The invention relates to the field of magnetic resonance imaging (MRI).
MRI is the method of choice for clinical brain imaging, as it involves no exposure to ionizing radiation and provides high quality imaging for soft tissue. Conventional clinical MRI scan may last up to one hour and consists of multiple imaging contrasts of the same region. Radiologists may to detect subtle abnormalities, such as a developing tumor, by comparing multiples images of the same region and examining the variations in contrast of the different tissue types. However, the scanning procedure in MRI is time-consuming, resulting in patients spending prolonged times inside the machine.
A previously acquired image may serve as a reference image to shorten acquisition time and/or to improve Signal to Noise Ratio (SNR), by exploiting a degree of similarity between the reference and acquired image. For example, similarity may exist between adjacent slices in high resolution MRI, between various contrasts in the same scans, and between different scans of the same patient.
MRI data is typically sampled in the spatial Fourier transform (‘k-space’) of the object under investigation. Due to constraints in the implementation of the k-space trajectory that controls the sampling pattern, the k-space may be sampled below the minimum rate at which a signal can be sampled without introducing errors, the Nyquist rate. For example, acquisition duration, scheme, smoothness of gradients can pose such sampling constraints. Prior assumptions on the nature of the data may be used to reconstruct higher quality images from the sparsely sampled images, such as to overcome any imaging artefacts introduced due to insufficient sampling.
Furthermore, MR images are highly compressible, and the image reconstruction problem may be formalized as an l1 minimization problem. These sparse MRI reconstruction approaches fall into two general categories: single- and multiple-image sparsity-based reconstruction.
The first category exploits the sparsity of a single MRI image in some transform domain. Wavelet transforms are widely used as a sparsifying transform for brain images, whereas total variation (TV) are generally used for angio-MRI. Other approaches focus on sparsifying transform learning techniques, or use a dictionary developed exclusively for MRI. However, these approaches may suffer from artefacts in cases of severe undersampling.
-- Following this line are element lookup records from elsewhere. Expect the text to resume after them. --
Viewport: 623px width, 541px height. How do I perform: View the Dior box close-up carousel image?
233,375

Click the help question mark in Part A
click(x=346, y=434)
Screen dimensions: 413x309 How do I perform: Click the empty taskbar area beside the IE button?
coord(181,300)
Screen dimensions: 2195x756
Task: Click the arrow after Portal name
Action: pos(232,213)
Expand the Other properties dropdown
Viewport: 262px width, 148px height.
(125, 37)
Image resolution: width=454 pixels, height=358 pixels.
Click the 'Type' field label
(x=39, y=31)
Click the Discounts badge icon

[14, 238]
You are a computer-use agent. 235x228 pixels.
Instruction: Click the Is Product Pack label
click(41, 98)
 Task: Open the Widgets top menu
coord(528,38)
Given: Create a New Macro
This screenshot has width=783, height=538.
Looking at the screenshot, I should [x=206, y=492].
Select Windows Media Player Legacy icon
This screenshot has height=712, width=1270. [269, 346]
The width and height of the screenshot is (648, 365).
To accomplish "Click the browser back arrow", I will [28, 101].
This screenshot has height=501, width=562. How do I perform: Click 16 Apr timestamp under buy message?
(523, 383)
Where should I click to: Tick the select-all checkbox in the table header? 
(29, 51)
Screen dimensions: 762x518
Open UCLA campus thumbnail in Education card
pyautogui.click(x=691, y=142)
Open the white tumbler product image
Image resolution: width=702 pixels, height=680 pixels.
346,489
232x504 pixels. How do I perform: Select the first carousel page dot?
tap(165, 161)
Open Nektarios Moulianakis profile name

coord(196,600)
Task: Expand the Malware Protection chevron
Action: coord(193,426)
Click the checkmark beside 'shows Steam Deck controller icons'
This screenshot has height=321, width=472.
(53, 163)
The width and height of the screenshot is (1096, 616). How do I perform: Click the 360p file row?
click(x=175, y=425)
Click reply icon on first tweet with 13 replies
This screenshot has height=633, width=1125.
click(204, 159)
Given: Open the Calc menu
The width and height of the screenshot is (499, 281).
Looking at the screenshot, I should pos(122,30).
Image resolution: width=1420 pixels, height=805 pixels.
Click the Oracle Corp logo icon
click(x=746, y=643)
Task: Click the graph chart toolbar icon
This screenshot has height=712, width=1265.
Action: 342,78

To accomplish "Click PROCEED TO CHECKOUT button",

The second category exploits the similarity within a series of MRI images. In dynamic imaging, MRI images are acquired at a high frame rate and sparsity may be introduced by applying a Fourier transformation along the temporal dimension, assuming that only parts of the field-of-view (FOV) change at a high temporal rate, as described in U. Gamper et al., “Compressed sensing in dynamic MRI,” Magnetic Resonance in Medicine, vol. 59, no. 2, pp. 365-373, 2008. Other techniques represent dynamic MRI as a superposition of a low-rank background component and a sparse dynamic component. In multiple-contrast MRI, structural similarity is assumed between contrasts, and sparsity is enforced on the difference between gradient images having different imaging contrast, as described in Berkin Bilgic, Vivek K Goyal, and Elfar Adalsteinsson, “Multi-contrast reconstruction with bayesian compressed sensing,” Magnetic Resonance in Medicine, vol. 66, no. 6, pp. 1601-1615, 2011.
Since similarity between multiple images takes different forms, a different sparsity-based reconstruction is typically used for different MRI applications, exploiting the specific sparsity characteristics of each application. However, assuming substantial similarity between the images in the series, in the image domain or in some transform domain may not always be valid and may lead to undesired reconstruction results.
Other high resolution MRI applications suffer from low Signal to Noise Ratio (SNR) and require multiple scanning repetitions to yield an adequate SNR, which may double or triple the total scanning time. Improvements to the hardware and/or the acquisition process may improve the SNR in these cases.
The foregoing examples of the related art and limitations related therewith are intended to be illustrative and not exclusive. Other limitations of the related art will become apparent to those of skill in the art upon a reading of the specification and a study of the figures.